Graves’ extensive work and leadership experience made him a strong candidate for selection. He holds a Ph.D. in Urban Planning and has worked in the private sector as planner, and for the St. Bernard Parish Government as Director of Community Development. Graves co-founded the National Hazard Mitigation Association, served for three years on the NHMA’s Legislative Committee, and is a board member of St. Bernard Sports Hall of Fame. He was tapped to serve on the NextGen council a month ago, and is very excited to bring St. Bernard into the regional conversation.
“GNO Inc. is about regional development, and I really want to get St. Bernard tied into that,” Graves stated. “They are also big on promoting quality of life as a component to attract businesses to the area, and between our safety, schools, the amount of available property and our close location to the CBD, St. Bernard has a lot to offer.”
One of GNO Inc.’s main goals is to attract new business and investment into the region, while retaining and expanding existing companies. Graves says that this is particularly important for St. Bernard, since the parish is still redeveloping and vying for the attention of companies looking to set up shop in the Greater New Orleans area.

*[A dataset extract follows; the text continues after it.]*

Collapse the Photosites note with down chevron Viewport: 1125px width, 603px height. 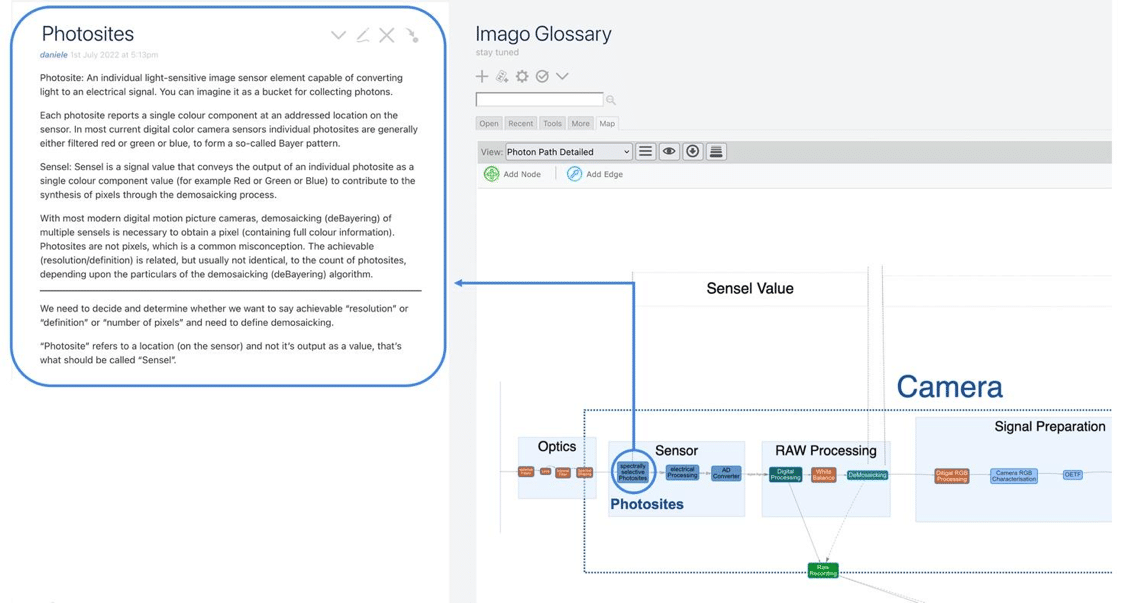(x=338, y=35)
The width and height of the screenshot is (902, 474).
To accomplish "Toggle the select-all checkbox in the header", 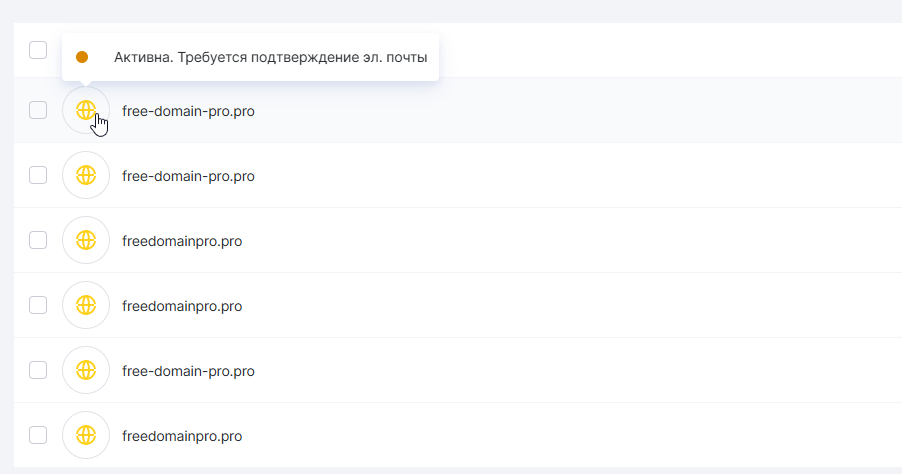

He also says that GNO Inc. is working with Dutch government officials, to exchange ideas on sustainable protection of low-lying river areas. Like the Greater New Orleans area, flood control is an important issue for the Netherlands, as nearly two-thirds of the country is vulnerable to flooding. Being that it is one of the most densely populated countries on earth, officials have been working to find the best long-term solutions to flooding for centuries.
“One of things I’m interested in working on is water management strategies,” said Graves. “I’ve always looked at St. Bernard’s geography and location as both an asset and a threat— our location makes it great for the shipping industry and for recreation, but it’s also a liability. I think one of the main things GNO Inc.’s involvement can help with is coming up with safer ways to live near the water and finding ways to use our water resources more efficiently.”
Another interest of GNO Inc. and the NextGen Council is establishing the region as a national biomedical hub. Graves wants St. Bernard to be a part of that, especially with the new hospital nearing completion. In order to include St. Bernard into that equation, he thinks it would be incredibly beneficial for the new hospital to find a speciality and capitalize on that.
“GNO Inc. is interested in establishing the region as a national biomedical center; with the new hospital coming we should be striving not to just move clientele from one facility to the other, but to find a niche for a certain practice like the cancer centers in Houston and Indiana,” Graves explained.
“We’ve got to take advantage of where we are and capitalize on the great things we have.”